Jordanna and the Masters of Photography by Jordanna Kalman
This series was made in response to an invitation by The Yellow Rose Project to submit work having to do with the ratification of the 19th amendment. The prompt was open to interpretation.
In order to make images I need to feel emotionally invested. While I’m all for women’s rights I found I wasn’t inspired to make images specifically about the 19th amendment. I realized it’s because I’ve always had the right to vote and never felt the frustration of that particular inequality.
This led me to think about when I have felt slighted and it took me maybe one millisecond to come up with ‘being a woman photographer.’
Just that in itself, that I’m labeled a ‘woman’ photographer and not just ‘photographer’ annoys me to no end.
Men have controlled the whole history of art for all of time. In my formal education in photography, 99.9% of the work I was introduced to was made by male photographers. When we’re taught by example, that this is the IMPORTANT AND CORRECT work to emulate; a male point of view, where does that leave me? How can I honestly express myself as a woman when most of what I’ve seen/learned from is what men have made? If I’m ever able to unlearn the rules of male photography, truly express myself as a woman, (and I do NOT mean the ‘female gaze,’ a demeaning, condescending, pigeon-holing term) would that work be rejected as wrong?

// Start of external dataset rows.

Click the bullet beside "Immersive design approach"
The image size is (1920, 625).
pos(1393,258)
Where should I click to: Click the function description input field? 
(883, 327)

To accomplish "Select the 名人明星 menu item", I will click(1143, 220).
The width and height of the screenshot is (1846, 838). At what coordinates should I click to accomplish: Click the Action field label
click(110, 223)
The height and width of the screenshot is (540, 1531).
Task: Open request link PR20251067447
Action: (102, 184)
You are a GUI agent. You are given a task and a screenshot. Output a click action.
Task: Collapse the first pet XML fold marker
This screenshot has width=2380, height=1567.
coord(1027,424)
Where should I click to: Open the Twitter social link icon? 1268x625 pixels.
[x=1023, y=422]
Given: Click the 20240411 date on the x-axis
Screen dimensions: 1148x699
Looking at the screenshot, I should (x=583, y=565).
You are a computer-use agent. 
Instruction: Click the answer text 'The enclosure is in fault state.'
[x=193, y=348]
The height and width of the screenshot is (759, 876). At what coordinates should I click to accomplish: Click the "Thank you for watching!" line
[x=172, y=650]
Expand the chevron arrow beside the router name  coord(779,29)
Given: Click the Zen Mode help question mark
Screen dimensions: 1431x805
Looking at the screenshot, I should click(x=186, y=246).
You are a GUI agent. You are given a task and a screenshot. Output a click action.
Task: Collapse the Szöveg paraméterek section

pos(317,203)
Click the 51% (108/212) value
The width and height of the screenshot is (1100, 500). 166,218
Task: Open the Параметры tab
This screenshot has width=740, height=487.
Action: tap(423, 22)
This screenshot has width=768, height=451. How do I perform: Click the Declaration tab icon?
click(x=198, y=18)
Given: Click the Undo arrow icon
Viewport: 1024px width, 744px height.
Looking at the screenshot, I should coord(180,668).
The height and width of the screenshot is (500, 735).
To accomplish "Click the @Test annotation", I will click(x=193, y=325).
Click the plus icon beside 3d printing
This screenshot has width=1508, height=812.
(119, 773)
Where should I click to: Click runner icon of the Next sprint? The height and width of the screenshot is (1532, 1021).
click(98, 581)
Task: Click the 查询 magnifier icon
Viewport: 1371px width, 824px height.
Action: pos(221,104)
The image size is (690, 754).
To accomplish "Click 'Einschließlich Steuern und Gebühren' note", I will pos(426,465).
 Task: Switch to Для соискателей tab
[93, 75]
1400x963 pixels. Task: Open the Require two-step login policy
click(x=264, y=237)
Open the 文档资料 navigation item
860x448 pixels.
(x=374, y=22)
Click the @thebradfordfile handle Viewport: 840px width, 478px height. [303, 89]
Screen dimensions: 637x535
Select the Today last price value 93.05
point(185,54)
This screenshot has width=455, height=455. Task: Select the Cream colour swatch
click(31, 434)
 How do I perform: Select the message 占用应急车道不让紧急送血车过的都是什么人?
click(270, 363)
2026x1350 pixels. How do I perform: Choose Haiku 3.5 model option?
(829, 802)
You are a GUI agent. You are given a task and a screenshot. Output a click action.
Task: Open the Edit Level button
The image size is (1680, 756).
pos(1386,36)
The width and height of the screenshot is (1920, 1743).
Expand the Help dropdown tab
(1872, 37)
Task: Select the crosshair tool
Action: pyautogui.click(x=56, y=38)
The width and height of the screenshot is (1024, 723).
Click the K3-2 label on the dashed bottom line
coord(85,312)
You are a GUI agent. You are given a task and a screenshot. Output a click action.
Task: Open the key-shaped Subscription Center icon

The parallel drawn between my distress here and a woman’s right to vote is the idea of needing permission from men. As men control the world, we are left to gain license from them; they allowed us the right to vote, to be educated, to have jobs, to be deemed worthy enough to be included in the art world (a small percentage anyway).
In the pieces I’ve made for the Yellow Rose project, my photographs are seen through a window cut into photographs made by some of my favorite “master photographers.” I wonder if my work may always be trapped by my formal education, and also considered less than or unimportant because it wasn’t made with an 8x10 or an American poet’s (male of course) prose as inspiration or of new topographics (which are like, so old by now) or uninteresting because the nudity isn’t sexual and therefore useless to the male gaze or irrelevant because I’m over 35 and I have children.
With all the inequalities and biases women endure... what good are women’s rights if all the rules continue to be put in place by old white men?
Jordanna Kalman lives and works in NY, USA.